Here’s an example I talked about recently in my #APIconUK talk. This summer I spent some time in Berlin (and I’m looking forward to heading back for wherecamp.de in a few weeks). For those who don’t know, Berlin is both a city and Bundesland (ie state). Whenever I used twitter it would specify the location as “Berlin, Berlin”, obviously using a “city, state” template for their locations. 

image

“Berlin, Berlin” is technically correct in some theoretical sense, but stylistically it is wrong. It’s the type of little detail that makes a digital service feel clunky and non-local. One other thing to note about this example is that we are not dealing with a full “correct” postal address. In this case it is just a city name. 

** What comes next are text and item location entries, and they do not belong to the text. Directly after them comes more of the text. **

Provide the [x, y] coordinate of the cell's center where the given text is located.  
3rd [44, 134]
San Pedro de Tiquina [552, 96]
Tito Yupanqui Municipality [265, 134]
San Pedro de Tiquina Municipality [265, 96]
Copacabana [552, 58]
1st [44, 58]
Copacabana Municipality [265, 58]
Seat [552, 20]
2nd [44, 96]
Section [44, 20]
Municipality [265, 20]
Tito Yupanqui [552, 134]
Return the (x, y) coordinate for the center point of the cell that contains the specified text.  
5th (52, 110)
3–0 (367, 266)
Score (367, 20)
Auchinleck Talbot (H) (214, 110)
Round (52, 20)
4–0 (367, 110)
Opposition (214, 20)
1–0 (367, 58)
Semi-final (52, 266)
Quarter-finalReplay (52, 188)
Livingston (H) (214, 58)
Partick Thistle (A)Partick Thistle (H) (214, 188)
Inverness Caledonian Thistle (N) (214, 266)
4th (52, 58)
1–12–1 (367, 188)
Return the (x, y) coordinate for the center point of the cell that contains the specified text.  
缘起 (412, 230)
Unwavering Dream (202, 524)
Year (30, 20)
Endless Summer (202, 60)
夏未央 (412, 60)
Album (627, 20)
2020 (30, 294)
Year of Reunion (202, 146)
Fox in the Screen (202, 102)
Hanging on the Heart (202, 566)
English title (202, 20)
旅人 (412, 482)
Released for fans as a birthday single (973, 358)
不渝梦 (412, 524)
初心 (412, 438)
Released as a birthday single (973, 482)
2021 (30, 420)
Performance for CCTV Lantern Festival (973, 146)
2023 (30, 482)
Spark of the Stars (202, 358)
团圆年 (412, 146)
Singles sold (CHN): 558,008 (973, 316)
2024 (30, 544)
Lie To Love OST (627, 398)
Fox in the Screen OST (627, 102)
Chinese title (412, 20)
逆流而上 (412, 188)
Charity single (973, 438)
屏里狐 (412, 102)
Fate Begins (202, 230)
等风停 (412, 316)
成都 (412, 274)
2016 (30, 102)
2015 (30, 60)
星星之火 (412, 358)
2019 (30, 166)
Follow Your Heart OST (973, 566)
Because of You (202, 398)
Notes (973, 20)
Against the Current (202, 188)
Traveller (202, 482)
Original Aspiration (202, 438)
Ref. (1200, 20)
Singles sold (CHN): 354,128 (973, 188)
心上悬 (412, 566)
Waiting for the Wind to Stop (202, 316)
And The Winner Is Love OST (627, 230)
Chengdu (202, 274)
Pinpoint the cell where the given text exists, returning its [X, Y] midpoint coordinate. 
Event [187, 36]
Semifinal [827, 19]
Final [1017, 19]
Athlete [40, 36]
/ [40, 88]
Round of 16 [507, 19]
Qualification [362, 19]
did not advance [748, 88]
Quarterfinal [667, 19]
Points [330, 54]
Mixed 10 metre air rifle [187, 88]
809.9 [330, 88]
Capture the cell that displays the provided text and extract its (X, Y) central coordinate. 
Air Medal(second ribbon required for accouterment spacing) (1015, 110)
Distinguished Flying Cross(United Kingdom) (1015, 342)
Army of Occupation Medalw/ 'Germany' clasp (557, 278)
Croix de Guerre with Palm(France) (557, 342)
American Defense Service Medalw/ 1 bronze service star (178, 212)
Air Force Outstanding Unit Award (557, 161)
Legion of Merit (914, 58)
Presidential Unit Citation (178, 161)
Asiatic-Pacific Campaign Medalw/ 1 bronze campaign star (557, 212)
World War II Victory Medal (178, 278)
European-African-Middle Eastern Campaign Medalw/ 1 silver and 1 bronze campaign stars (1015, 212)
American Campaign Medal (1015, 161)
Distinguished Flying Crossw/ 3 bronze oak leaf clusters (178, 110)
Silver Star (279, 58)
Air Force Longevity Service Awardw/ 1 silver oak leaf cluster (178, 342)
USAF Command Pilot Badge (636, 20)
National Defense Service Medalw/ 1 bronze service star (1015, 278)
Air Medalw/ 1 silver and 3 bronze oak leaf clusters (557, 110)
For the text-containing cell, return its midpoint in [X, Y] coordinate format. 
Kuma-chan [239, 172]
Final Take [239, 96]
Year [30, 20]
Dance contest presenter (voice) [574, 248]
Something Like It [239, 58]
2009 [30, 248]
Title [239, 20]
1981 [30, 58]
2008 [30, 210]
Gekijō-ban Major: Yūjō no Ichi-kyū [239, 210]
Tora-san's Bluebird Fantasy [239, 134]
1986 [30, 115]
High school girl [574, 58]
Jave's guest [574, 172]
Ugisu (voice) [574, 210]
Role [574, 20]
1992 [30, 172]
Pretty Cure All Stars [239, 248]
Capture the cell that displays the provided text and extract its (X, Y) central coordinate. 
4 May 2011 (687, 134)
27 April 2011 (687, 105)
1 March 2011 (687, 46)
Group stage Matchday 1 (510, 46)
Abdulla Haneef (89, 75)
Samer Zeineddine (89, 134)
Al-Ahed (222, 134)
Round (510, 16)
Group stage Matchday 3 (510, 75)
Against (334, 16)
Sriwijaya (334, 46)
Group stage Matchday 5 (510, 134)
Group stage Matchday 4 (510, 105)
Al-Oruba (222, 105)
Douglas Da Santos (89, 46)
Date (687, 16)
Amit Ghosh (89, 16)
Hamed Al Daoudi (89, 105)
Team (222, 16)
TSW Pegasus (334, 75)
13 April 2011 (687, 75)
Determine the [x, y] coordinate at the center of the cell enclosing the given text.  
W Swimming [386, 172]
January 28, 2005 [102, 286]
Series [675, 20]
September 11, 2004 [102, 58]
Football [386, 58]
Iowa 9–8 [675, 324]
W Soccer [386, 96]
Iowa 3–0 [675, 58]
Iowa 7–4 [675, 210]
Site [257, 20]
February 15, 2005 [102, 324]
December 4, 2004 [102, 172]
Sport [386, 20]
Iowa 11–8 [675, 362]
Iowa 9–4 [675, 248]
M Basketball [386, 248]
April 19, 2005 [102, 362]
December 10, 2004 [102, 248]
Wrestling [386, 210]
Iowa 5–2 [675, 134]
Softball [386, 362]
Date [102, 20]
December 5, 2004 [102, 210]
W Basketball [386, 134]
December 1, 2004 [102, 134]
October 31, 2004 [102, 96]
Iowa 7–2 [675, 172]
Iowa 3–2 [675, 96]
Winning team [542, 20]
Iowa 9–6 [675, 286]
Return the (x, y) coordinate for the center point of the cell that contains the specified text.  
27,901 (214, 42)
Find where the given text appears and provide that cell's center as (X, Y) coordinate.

So what can we do about this? These two examples are obvious to me because life experience has taught me what the optimal answer is. But how can our geocoder know the right answer and share it with the requestor? For the past few days we’ve been working on a solution.

I’m pleased to announce a new open source project we’ve just released: address-formatting is a set of programming language independent templates that specify rules for how to correctly format addresses and placenames. We’ve also separately released our code for parsing the templates (we use perl) and creating the formatted value in our gecoder results. It is live now in our geocoder for some countries, you can test it on the demo page. In the coming days we’ll be adding the correct formatting for more and more countries. But of course we’re not experts in each country or territory or script style, we would very much welcome your contributions.

We’d love to see more parsers written in other programming languages, please let us know if you do. The templates are in the widely used Mustache format

We see this problem all over the place - if you live in the UK you get used to seeing US designed software mangle UK addresses (as an aside, no I don’t have fucking zipcode), and we think a collaborative crowd-sourced approach is the best way to solve it.

Together we can address the world!

yours in good looking, opensource-made, addresses

Ed, written from 82 Clerkenwell Road, London EC1M 5RF, United Kingdom

One final note, if all of this makes you think addresses are just to much effort, we recently introduced what3word annotations, a technology that let’s you do away with addresses.